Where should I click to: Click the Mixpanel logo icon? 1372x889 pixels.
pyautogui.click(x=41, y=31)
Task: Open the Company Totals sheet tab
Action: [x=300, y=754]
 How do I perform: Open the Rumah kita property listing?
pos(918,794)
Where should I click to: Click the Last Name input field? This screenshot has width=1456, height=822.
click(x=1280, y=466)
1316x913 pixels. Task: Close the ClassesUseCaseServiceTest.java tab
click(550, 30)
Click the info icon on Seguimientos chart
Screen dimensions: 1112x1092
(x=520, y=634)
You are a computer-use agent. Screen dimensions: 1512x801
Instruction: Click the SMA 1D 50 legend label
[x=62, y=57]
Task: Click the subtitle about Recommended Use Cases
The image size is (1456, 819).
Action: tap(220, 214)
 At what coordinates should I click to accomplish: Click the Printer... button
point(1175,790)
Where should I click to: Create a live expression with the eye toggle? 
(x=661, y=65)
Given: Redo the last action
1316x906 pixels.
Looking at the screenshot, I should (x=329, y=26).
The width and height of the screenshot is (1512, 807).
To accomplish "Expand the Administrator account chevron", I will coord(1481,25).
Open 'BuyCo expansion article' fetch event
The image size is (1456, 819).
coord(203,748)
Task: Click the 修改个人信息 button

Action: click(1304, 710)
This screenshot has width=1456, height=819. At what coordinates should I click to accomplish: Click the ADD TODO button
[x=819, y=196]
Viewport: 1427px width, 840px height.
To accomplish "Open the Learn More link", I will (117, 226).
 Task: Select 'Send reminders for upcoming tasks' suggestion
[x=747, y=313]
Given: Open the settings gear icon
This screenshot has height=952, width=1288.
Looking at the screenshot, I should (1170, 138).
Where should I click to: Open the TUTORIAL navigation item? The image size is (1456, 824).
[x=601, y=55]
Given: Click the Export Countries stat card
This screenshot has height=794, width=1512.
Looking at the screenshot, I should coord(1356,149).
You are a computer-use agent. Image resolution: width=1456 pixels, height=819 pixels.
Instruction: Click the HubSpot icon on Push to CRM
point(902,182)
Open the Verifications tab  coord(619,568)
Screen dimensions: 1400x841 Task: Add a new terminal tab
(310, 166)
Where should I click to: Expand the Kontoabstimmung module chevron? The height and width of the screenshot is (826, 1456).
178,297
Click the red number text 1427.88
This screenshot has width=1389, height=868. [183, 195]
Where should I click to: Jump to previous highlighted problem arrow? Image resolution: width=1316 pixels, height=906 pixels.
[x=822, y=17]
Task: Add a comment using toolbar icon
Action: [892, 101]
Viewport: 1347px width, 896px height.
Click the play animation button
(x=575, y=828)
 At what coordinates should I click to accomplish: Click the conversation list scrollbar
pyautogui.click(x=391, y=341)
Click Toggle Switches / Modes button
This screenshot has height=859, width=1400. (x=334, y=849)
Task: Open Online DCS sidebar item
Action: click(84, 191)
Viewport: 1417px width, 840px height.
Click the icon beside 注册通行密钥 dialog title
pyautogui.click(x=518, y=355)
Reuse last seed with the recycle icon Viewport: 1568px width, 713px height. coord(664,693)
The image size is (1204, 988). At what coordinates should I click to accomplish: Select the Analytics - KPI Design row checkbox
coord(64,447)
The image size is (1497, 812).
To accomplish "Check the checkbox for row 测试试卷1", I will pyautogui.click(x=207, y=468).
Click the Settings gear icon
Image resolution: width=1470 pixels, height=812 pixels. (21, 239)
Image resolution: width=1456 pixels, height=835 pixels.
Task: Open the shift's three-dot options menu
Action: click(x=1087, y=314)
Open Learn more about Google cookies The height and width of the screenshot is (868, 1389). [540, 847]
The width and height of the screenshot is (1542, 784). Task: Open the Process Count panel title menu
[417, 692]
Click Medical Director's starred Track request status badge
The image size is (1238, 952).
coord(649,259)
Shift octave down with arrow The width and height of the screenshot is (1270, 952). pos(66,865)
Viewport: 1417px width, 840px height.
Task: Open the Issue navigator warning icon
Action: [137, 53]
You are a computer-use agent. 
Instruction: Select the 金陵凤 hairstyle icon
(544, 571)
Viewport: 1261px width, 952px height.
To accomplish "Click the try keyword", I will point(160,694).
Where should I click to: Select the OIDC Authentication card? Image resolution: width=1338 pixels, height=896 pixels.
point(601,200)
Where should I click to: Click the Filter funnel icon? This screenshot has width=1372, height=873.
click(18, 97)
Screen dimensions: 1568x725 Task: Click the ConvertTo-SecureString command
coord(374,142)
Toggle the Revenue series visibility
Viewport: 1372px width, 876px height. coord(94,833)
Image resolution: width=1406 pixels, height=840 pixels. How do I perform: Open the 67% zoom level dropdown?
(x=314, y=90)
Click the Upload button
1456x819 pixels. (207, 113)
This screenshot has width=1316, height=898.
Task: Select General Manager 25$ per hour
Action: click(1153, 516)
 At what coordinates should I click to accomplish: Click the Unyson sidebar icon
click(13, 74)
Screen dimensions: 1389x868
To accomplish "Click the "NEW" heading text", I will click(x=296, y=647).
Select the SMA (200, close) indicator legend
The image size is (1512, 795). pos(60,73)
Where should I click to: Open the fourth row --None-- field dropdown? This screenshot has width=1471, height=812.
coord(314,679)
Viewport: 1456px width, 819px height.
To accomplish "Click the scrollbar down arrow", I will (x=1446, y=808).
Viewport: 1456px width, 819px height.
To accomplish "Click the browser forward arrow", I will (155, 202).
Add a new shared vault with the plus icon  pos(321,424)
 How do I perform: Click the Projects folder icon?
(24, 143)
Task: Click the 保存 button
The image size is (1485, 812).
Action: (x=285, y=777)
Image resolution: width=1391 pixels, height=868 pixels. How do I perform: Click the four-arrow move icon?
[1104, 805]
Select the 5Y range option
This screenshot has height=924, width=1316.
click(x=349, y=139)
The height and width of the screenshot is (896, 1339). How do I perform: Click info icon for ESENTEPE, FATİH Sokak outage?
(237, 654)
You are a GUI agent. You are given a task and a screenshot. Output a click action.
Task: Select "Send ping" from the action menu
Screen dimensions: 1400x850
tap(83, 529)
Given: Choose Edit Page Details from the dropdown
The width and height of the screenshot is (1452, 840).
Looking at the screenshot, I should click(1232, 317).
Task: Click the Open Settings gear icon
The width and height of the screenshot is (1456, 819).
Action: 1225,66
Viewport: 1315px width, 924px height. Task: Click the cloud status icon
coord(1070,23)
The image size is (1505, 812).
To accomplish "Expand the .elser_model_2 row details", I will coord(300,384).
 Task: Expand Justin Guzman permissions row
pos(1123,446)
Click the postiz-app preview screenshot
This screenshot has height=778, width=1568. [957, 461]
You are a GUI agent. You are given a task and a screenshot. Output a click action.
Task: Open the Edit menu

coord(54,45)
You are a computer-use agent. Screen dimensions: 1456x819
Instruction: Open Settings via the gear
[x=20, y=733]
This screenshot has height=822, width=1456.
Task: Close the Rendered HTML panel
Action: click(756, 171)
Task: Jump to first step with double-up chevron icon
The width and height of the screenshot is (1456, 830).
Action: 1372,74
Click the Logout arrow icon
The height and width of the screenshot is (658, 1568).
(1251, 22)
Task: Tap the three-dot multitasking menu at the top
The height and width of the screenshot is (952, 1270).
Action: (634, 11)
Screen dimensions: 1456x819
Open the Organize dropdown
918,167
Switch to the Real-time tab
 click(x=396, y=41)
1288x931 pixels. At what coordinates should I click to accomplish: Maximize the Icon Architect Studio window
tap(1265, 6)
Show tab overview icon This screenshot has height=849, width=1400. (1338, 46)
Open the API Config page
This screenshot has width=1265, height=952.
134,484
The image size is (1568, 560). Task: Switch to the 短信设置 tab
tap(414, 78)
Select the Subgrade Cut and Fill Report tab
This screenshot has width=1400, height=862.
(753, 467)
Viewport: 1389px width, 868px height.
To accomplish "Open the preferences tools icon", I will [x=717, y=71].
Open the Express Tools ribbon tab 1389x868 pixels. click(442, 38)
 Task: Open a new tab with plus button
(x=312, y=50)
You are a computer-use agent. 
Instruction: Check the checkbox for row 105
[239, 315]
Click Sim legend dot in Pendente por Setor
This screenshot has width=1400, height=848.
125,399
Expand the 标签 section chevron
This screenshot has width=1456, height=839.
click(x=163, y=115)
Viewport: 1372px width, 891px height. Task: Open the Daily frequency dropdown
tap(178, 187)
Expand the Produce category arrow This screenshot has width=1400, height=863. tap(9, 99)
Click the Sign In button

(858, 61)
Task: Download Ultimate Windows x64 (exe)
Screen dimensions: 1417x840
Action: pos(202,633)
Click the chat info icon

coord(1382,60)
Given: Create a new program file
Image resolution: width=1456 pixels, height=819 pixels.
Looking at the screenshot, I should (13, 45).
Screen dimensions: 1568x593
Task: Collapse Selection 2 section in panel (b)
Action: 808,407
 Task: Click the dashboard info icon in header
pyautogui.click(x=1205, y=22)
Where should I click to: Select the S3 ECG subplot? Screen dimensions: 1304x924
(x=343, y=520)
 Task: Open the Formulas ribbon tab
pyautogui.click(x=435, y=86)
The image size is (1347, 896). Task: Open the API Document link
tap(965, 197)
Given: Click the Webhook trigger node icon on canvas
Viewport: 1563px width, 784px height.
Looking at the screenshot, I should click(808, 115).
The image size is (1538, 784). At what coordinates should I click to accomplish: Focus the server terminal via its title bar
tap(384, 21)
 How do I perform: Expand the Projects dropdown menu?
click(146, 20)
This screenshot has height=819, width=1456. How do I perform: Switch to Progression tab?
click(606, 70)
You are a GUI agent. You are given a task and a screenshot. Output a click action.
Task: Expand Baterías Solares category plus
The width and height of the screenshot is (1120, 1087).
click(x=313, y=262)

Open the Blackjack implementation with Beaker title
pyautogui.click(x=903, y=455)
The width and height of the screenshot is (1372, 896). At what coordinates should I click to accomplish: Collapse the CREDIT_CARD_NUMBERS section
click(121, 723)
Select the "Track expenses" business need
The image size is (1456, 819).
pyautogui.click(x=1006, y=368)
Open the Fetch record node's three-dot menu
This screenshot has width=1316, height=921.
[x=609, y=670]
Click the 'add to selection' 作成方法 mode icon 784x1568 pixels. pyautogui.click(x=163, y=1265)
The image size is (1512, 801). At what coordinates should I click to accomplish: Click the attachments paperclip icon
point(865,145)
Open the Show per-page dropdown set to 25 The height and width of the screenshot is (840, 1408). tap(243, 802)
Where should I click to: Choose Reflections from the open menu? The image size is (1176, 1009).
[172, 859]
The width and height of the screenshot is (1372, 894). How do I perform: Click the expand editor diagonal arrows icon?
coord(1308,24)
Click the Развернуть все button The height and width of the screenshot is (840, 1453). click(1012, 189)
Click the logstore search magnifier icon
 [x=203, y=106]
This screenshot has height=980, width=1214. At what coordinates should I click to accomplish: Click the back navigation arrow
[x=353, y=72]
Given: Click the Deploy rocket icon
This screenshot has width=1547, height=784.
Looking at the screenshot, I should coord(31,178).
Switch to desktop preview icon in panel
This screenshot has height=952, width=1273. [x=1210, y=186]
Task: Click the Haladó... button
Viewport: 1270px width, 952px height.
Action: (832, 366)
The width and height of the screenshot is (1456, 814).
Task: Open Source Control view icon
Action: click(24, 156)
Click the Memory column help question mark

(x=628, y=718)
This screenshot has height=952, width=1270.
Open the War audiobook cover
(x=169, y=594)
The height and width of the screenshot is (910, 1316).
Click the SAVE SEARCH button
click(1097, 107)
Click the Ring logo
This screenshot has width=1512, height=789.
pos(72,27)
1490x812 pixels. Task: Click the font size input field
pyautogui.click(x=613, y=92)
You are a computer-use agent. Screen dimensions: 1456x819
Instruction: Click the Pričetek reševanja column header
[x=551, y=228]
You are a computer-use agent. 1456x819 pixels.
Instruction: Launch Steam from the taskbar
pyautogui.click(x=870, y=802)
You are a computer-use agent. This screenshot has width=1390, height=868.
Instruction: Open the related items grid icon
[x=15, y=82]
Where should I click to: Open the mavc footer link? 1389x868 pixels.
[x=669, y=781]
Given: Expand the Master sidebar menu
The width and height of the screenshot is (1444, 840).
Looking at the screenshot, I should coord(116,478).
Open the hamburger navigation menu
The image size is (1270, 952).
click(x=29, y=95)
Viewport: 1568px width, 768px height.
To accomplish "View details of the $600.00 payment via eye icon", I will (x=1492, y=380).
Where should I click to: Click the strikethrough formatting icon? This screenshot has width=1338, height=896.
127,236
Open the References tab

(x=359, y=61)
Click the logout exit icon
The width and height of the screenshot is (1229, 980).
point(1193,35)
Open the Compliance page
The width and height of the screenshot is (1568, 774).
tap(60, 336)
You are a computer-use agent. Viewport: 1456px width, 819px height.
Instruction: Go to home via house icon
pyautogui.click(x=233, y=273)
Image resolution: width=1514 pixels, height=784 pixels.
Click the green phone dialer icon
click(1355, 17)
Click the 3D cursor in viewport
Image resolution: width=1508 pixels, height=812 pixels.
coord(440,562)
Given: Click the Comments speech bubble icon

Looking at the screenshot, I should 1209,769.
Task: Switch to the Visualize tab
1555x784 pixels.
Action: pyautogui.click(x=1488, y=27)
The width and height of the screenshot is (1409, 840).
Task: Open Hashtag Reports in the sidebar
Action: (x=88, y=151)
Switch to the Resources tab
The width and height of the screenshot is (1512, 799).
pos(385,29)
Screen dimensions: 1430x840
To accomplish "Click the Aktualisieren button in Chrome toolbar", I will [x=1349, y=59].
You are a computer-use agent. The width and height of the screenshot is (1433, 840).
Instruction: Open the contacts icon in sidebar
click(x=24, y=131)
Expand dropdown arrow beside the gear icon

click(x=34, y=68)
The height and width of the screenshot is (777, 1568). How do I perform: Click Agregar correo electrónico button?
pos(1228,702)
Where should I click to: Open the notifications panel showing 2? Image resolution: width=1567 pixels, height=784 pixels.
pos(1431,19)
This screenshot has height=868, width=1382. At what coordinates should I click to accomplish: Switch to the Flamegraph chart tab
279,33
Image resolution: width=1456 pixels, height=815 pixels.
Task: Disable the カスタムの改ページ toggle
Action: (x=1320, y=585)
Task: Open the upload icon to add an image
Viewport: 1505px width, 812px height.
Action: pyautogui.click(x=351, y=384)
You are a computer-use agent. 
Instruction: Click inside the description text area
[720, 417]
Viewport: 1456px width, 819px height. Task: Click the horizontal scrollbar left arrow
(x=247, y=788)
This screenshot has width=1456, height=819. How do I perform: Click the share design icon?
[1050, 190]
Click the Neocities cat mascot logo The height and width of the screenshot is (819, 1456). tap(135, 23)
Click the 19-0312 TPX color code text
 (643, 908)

== == ==

WHAT THE TASK REQUIRES »
Using the listing, copy every line where the word "node" shows up.

EXPECTED ANSWER »
Given: Click the Webhook trigger node icon on canvas
Open the Fetch record node's three-dot menu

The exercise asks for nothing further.